I did not want to send the present by anybody, for that seemed to me

like entering into explanations why I sent the money; and I knew that if

the news reached my mother's ears that I had been half-drowned, it would

come upon her like a terrible shock; and she was, I knew now, too ill to

bear anything more.

So though I was most friendly in my disposition towards Shock, and

wanted to pay him in my mild way for saving my life, he persisted in

looking upon me as an enemy, and threw clay, clods, and, so to speak,

derisive gestures, whenever we met at a distance.

"I won't run after him any more," I said to myself one day. "He's half

a wild beast, and if he wants us to be enemies, we will."

I suppose I knew a good deal for my age, as far as education went.
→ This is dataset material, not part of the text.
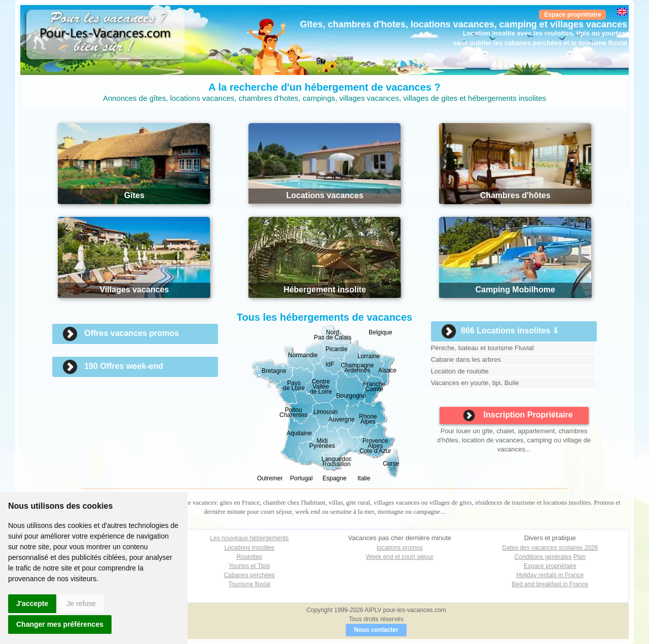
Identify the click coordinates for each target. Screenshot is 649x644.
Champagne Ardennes (357, 368)
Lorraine (369, 356)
If I

had been set to answer the questions in an examination paper I believe I

should have failed; but all the same I had learned a great deal of

French, German, and Latin, and I could write a fair hand and express

myself decently on paper. But when I sat at our window watching Shock's

wonderful activity, and recalled how splendidly he must be able to swim,

I used to feel as if I were a very inferior being, and that he was a

long way ahead of me.

As the time went on our visits to the garden used to grow less frequent;

but whenever the weather was fine and my mother felt equal to the task,

we used to go over; and towards the end old Brownsmith's big armed

Windsor chair, with its cushions, used to be set under a big quince tree

in the centre walk, just where there were most flowers, and as soon as

we had reached it the old fellow used to come down with a piece of

carpet to double up and put beneath my mother's feet.